Not to worry, though. Assuming your flight to the west coast is a ways off, I’m happy to report that the PLCB has delivered at least one Andrew Murray standout to our warm, sunny climes (just play along with me here; at least we don’t have a drought to contend with).
Now in stores: Andrew Murray Vineyards “Tous Les Jours” Syrah 2013 ($14.99), and it’s black pepper and smoke, black pepper and smoke. Actually, it’s much more but you may just get a gobful with your first slug. Without doubt, it’s a wine walking the line between oversize personality and humility – meaning it’s respectful of the palate, using a quiet force of flavor that steers wide of arrogant or pushy.
Allow me to share more adjectives.
Ponderous? Not this Syrah. Rather, it’s immediately fresh and alive despite its density, a boldly odorous (momentarily pleasurably stinky?) and varied package of flavors. I say package over “jumble” because there’s structure and skill at play, allowing the drinker to unfold the layers of the wine over a span of hours: Big blackberry, bramble, herbs, menthol, blackberry, charcoal, graphite, earth and blackberry.
This is a perfumed and elegant near-bruiser, confident in its strength and graceful for its size.
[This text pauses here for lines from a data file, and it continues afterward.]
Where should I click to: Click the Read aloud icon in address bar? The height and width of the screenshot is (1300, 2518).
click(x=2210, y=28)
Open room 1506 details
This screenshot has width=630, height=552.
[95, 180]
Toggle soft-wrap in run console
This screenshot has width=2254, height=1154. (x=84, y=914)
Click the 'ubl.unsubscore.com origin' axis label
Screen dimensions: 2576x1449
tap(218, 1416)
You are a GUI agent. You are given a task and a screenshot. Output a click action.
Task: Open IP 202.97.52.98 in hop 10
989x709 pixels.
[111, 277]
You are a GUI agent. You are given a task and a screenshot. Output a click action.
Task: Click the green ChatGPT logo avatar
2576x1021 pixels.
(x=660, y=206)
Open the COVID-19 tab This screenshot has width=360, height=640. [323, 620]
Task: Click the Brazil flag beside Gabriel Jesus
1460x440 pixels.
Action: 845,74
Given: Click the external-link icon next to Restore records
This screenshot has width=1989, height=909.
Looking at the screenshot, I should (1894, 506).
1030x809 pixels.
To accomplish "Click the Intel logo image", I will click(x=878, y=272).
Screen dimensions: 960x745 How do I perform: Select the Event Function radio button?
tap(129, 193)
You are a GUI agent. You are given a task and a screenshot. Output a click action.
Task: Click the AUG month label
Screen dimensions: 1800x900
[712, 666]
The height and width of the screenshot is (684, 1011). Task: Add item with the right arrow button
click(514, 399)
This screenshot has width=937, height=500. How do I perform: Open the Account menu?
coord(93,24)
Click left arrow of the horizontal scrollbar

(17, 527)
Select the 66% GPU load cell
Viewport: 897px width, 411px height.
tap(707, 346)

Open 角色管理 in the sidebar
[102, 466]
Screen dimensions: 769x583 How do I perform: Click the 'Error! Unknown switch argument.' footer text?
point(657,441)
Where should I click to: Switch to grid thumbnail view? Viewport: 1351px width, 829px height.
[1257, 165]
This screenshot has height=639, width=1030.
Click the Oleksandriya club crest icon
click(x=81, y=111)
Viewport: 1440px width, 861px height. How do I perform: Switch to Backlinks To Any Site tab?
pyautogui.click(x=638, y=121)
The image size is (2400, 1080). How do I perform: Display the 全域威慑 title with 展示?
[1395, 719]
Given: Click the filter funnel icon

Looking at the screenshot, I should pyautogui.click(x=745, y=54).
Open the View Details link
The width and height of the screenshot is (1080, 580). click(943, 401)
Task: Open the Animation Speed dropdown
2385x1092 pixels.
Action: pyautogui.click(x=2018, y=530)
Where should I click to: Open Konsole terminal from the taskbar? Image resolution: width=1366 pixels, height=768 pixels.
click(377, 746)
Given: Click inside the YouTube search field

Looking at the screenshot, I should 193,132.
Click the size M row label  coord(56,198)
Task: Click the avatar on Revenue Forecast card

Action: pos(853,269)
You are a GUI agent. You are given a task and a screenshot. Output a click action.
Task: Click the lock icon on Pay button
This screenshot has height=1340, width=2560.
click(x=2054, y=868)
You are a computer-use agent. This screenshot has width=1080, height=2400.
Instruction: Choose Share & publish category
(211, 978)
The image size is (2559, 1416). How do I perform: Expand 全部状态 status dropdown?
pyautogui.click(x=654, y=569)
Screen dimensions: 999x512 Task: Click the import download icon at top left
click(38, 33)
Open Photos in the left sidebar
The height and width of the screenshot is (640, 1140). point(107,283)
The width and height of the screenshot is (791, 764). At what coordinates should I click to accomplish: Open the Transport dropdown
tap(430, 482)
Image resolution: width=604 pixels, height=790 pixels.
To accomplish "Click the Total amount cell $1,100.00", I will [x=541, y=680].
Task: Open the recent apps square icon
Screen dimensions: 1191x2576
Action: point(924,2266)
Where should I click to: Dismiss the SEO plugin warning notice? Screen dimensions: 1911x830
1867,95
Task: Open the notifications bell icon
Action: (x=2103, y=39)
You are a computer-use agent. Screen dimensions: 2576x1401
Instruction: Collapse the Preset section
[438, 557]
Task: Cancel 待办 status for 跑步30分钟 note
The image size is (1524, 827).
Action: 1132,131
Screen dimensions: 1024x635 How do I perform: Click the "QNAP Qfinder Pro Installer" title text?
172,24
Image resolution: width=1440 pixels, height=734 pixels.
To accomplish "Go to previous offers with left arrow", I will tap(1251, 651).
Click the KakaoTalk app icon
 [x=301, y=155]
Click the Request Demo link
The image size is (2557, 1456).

The ol’ linebacker in a tutu analogy.
For the steak lover in your life, this is spot on the money.
Speaking of, the PLCB serves up a dead-on extraordinary value at $15. Astonishing, really, considering this is not Chairman’s Selection pricing, and it easily has the stuffing of a bottle priced $20 northward.
Oh, and for the non-francophiles reading along, tous les jours translates to “every day.” As in, well, you get it. And you could. And I just might.
14.5% alcohol by volume, Stelvin screw top.